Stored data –
------
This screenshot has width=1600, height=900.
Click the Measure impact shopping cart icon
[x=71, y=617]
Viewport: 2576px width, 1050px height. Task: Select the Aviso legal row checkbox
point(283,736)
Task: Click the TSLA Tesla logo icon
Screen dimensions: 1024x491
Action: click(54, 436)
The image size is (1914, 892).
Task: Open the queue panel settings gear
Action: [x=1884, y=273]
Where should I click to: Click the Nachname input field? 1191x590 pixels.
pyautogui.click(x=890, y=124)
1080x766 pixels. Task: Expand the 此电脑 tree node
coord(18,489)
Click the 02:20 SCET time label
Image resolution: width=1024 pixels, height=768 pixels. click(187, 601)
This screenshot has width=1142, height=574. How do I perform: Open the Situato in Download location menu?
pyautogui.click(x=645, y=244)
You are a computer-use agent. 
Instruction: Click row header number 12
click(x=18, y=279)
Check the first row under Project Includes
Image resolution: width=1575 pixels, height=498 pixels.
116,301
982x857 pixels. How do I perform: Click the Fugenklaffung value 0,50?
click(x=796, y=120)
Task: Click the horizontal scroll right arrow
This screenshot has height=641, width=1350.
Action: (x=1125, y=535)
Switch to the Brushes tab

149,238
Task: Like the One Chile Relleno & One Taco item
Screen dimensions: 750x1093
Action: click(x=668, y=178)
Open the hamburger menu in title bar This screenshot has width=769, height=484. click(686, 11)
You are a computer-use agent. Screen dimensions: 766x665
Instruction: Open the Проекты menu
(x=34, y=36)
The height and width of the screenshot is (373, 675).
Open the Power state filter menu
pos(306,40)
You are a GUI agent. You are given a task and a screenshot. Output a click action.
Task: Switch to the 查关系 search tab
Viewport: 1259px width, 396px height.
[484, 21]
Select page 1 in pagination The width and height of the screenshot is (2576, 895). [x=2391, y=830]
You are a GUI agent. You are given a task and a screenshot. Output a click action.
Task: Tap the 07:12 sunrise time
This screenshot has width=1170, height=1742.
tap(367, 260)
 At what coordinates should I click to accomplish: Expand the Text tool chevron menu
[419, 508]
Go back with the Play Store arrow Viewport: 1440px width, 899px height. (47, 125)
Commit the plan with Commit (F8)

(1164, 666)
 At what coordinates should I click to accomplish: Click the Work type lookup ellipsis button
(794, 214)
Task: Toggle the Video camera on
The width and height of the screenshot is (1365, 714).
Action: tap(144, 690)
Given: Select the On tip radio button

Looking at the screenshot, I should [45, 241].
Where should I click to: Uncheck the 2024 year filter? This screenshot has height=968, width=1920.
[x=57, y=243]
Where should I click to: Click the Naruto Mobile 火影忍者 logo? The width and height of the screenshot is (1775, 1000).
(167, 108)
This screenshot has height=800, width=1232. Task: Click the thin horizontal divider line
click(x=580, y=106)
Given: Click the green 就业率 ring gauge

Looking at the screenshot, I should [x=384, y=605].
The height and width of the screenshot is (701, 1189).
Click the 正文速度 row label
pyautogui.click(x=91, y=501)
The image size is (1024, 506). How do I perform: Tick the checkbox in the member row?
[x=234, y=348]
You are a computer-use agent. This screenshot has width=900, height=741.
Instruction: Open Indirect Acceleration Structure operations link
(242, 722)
------
Work to complete – Recopy the entries above in their entirety, exactly.

Solved problem –
This screenshot has width=1600, height=900.
Click the Measure impact shopping cart icon
[x=71, y=617]
Viewport: 2576px width, 1050px height. Task: Select the Aviso legal row checkbox
point(283,736)
Task: Click the TSLA Tesla logo icon
Screen dimensions: 1024x491
Action: click(54, 436)
The image size is (1914, 892).
Task: Open the queue panel settings gear
Action: [x=1884, y=273]
Where should I click to: Click the Nachname input field? 1191x590 pixels.
pyautogui.click(x=890, y=124)
1080x766 pixels. Task: Expand the 此电脑 tree node
coord(18,489)
Click the 02:20 SCET time label
Image resolution: width=1024 pixels, height=768 pixels. click(187, 601)
This screenshot has width=1142, height=574. How do I perform: Open the Situato in Download location menu?
pyautogui.click(x=645, y=244)
You are a computer-use agent. 
Instruction: Click row header number 12
click(x=18, y=279)
Check the first row under Project Includes
Image resolution: width=1575 pixels, height=498 pixels.
116,301
982x857 pixels. How do I perform: Click the Fugenklaffung value 0,50?
click(x=796, y=120)
Task: Click the horizontal scroll right arrow
This screenshot has height=641, width=1350.
Action: (x=1125, y=535)
Switch to the Brushes tab

149,238
Task: Like the One Chile Relleno & One Taco item
Screen dimensions: 750x1093
Action: click(x=668, y=178)
Open the hamburger menu in title bar This screenshot has width=769, height=484. click(686, 11)
You are a computer-use agent. Screen dimensions: 766x665
Instruction: Open the Проекты menu
(x=34, y=36)
The height and width of the screenshot is (373, 675).
Open the Power state filter menu
pos(306,40)
You are a GUI agent. You are given a task and a screenshot. Output a click action.
Task: Switch to the 查关系 search tab
Viewport: 1259px width, 396px height.
[484, 21]
Select page 1 in pagination The width and height of the screenshot is (2576, 895). [x=2391, y=830]
You are a GUI agent. You are given a task and a screenshot. Output a click action.
Task: Tap the 07:12 sunrise time
This screenshot has width=1170, height=1742.
tap(367, 260)
 At what coordinates should I click to accomplish: Expand the Text tool chevron menu
[419, 508]
Go back with the Play Store arrow Viewport: 1440px width, 899px height. (47, 125)
Commit the plan with Commit (F8)

(1164, 666)
 At what coordinates should I click to accomplish: Click the Work type lookup ellipsis button
(794, 214)
Task: Toggle the Video camera on
The width and height of the screenshot is (1365, 714).
Action: tap(144, 690)
Given: Select the On tip radio button

Looking at the screenshot, I should [45, 241].
Where should I click to: Uncheck the 2024 year filter? This screenshot has height=968, width=1920.
[x=57, y=243]
Where should I click to: Click the Naruto Mobile 火影忍者 logo? The width and height of the screenshot is (1775, 1000).
(167, 108)
This screenshot has height=800, width=1232. Task: Click the thin horizontal divider line
click(x=580, y=106)
Given: Click the green 就业率 ring gauge

Looking at the screenshot, I should [x=384, y=605].
The height and width of the screenshot is (701, 1189).
Click the 正文速度 row label
pyautogui.click(x=91, y=501)
The image size is (1024, 506). How do I perform: Tick the checkbox in the member row?
[x=234, y=348]
You are a computer-use agent. This screenshot has width=900, height=741.
Instruction: Open Indirect Acceleration Structure operations link
(242, 722)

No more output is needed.